-- Instructions for the task --
Answer these from the developer marketing text:
(a) What is the first step in the playbook for finding active accounts in a GitHub repo?
(b) Who created the Scaling DevTools podcast?
(c) Which phrase in Neon's homepage header handles the obstacle for current Postgres users?
** Excerpted text follows **
For example, here is a playbook for finding active accounts in your GitHub repo. Basically:
connect your repo ->
set up contributor filters ->
set up alerts and automations ->
start reaching out (hopefully to the buyer persona not the dev).
They have a free plan so you can just see if it works for you.
Developer marketing insights
1. My favorite podcast for dev tool founders
Jack Bridger has created and maintained my favorite show for dev tool founders so far: the Scaling DevTools podcast.
It is filled with tactical, real-life stories from founders, first marketers, and dev tool GTM advisors.
I do listen to pretty much every episode. And I keep sending links to tips on “How X did Y” from the pod to founders/marketers who ask me for advice.
Here are three great episodes just to give you a taste:
2. Bomb header copy from Neon
Folks from Neon did a great job with their homepage header copy.
They could have gone with "We make your data fly" or "10x your database developer efficiency" or other stuff like that.
Instead, they spoke in a clear dev-to-dev language:
What it is: "fully managed serverless Postgress"
Benefit in technical terms: "Autoscaling, branching, bottomless storage"
How they do it: "Separate storage and compute"
Obstacle handling for current Postgres users: "generous free tier"
Simple, clear, and to the point. No fluffs given. Love that.
"But we are selling to the boss of a boss of that developer user persona"
** End of Excerpted text **
** Given data follows **
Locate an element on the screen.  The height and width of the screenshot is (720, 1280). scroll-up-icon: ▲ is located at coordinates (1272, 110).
** End of Given data **
** Given data follows **
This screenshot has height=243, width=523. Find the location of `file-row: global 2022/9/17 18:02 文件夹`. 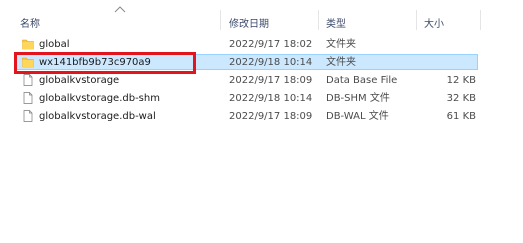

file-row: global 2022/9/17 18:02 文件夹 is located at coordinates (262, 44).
** End of Given data **
** Given data follows **
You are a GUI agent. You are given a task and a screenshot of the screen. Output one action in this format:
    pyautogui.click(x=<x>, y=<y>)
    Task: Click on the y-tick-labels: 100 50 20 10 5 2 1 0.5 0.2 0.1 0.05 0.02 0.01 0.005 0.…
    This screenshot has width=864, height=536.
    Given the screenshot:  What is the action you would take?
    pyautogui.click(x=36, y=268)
** End of Given data **
-- Finished task --
(a) Connect your repo.
(b) Jack Bridger.
(c) "generous free tier"